🤖 AI Summary
This study identifies a systemic fairness risk in large language models (LLMs) applied to drug safety prediction: LLMs inappropriately rely on sociodemographic attributes—such as education level and housing stability—that are non-clinical and socially sensitive, leading to inflated adverse event (AE) risk estimates for vulnerable populations. To address this, we propose a persona-based evaluation framework that distinguishes explicit from implicit bias patterns.

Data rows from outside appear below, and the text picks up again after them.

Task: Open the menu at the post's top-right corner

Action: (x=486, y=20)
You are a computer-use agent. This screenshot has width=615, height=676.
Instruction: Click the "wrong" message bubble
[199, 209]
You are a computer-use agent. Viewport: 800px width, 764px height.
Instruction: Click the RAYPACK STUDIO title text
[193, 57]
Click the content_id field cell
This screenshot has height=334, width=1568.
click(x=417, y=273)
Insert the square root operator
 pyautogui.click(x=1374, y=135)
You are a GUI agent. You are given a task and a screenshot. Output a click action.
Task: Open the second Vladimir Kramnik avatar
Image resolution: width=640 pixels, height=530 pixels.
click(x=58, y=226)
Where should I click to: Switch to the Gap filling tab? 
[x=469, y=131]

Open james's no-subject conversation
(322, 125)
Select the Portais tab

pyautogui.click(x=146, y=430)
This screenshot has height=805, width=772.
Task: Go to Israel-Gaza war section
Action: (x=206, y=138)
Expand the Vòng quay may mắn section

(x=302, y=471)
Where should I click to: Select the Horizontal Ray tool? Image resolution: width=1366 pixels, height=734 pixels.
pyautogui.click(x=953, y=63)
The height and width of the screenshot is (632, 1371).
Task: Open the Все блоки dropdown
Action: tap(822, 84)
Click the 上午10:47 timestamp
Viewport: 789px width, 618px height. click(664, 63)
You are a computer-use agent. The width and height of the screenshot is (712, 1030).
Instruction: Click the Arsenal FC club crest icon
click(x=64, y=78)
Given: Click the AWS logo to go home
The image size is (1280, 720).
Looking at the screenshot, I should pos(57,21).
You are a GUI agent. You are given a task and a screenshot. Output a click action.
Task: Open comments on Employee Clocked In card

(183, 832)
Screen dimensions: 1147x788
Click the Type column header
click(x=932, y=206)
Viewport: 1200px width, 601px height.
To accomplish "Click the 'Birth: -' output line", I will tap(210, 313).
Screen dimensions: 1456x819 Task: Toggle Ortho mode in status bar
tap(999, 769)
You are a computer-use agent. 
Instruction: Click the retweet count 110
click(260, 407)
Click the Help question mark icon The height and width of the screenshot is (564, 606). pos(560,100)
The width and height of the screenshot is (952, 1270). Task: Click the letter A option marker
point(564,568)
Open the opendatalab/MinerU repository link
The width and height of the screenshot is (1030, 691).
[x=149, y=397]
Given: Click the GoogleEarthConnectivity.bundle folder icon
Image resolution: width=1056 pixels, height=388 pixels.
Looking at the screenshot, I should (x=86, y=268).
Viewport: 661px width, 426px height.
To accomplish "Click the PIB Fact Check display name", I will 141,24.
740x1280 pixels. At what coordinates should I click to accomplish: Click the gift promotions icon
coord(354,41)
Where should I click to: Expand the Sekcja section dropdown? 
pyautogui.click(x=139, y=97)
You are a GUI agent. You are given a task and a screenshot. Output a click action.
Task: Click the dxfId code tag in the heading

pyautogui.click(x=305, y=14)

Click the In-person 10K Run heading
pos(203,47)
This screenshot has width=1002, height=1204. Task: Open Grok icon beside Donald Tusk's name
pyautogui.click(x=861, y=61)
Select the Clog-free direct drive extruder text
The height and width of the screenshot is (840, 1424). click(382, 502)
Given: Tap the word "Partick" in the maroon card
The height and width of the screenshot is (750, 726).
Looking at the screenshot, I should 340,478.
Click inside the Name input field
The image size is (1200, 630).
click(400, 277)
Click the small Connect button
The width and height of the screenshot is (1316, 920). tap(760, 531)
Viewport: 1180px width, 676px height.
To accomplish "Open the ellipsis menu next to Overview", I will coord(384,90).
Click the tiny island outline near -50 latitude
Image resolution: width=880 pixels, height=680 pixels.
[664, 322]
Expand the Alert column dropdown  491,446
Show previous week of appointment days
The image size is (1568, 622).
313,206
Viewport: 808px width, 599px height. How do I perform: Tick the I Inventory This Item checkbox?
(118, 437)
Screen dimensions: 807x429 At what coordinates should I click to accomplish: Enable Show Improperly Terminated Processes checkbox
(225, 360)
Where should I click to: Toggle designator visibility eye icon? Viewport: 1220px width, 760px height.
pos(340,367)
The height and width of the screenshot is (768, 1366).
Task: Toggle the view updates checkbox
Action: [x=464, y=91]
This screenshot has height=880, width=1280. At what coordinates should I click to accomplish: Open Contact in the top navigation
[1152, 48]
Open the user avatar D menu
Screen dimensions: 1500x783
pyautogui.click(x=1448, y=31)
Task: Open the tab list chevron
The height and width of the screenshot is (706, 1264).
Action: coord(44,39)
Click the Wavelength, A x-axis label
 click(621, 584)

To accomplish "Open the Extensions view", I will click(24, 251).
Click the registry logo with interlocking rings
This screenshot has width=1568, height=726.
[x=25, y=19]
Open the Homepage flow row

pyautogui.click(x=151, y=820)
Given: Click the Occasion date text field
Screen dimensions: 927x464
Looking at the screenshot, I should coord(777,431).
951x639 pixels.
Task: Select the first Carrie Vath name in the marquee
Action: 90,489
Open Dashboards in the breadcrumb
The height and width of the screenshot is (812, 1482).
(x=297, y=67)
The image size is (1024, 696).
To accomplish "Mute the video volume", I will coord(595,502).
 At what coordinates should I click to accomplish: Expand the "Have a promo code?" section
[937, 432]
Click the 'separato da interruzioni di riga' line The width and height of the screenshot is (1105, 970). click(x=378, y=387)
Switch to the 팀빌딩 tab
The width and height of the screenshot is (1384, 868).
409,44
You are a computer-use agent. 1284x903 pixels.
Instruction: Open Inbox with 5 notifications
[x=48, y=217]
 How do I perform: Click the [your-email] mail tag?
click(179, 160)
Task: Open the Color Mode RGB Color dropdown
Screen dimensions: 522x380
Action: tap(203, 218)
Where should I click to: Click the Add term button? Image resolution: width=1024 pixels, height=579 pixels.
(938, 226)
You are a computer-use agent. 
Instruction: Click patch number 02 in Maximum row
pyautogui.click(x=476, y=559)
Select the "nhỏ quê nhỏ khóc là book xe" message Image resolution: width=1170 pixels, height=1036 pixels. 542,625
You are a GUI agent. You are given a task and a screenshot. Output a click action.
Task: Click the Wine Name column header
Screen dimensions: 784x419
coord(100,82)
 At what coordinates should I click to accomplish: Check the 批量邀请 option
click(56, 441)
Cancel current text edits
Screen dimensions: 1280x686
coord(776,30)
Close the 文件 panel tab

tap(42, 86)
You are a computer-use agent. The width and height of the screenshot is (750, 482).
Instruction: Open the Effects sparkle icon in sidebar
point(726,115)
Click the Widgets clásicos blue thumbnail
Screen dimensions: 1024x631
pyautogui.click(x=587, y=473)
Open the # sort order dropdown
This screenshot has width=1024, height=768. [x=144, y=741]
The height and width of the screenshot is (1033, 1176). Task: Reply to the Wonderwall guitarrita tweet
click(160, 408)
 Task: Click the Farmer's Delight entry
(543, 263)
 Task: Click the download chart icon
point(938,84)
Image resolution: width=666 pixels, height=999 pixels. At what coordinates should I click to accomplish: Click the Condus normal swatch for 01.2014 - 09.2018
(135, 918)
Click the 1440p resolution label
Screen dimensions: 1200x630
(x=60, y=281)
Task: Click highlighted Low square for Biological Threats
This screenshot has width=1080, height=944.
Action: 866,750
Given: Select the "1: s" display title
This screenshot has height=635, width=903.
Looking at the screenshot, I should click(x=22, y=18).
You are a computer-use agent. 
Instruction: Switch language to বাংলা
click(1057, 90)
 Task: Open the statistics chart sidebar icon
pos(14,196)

Using structured FAERS data and two LLMs—ChatGPT-4o and Bio-Medical-Llama-3.8B—we conduct multi-role, multi-dimensional persona-driven reasoning analyses. Our work provides the first empirical evidence that LLMs erroneously associate sociodemographic labels with AE probability, significantly compromising predictive fairness. The contribution includes a reproducible, persona-grounded fairness assessment paradigm and actionable debiasing pathways for trustworthy AI deployment in pharmacoepidemiology.
📝 Abstract
Large language models (LLMs) are increasingly applied in biomedical domains, yet their reliability in drug-safety prediction remains underexplored. In this work, we investigate whether LLMs incorporate socio-demographic information into adverse event (AE) predictions, despite such attributes being clinically irrelevant. Using structured data from the United States Food and Drug Administration Adverse Event Reporting System (FAERS) and a persona-based evaluation framework, we assess two state-of-the-art models, ChatGPT-4o and Bio-Medical-Llama-3.8B, across diverse personas defined by education, marital status, employment, insurance, language, housing stability, and religion. We further evaluate performance across three user roles (general practitioner, specialist, patient) to reflect real-world deployment scenarios where commercial systems often differentiate access by user type. Our results reveal systematic disparities in AE prediction accuracy. Disadvantaged groups (e.g., low education, unstable housing) were frequently assigned higher predicted AE likelihoods than more privileged groups (e.g., postgraduate-educated, privately insured). Beyond outcome disparities, we identify two distinct modes of bias: explicit bias, where incorrect predictions directly reference persona attributes in reasoning traces, and implicit bias, where predictions are inconsistent, yet personas are not explicitly mentioned. These findings expose critical risks in applying LLMs to pharmacovigilance and highlight the urgent need for fairness-aware evaluation protocols and mitigation strategies before clinical deployment.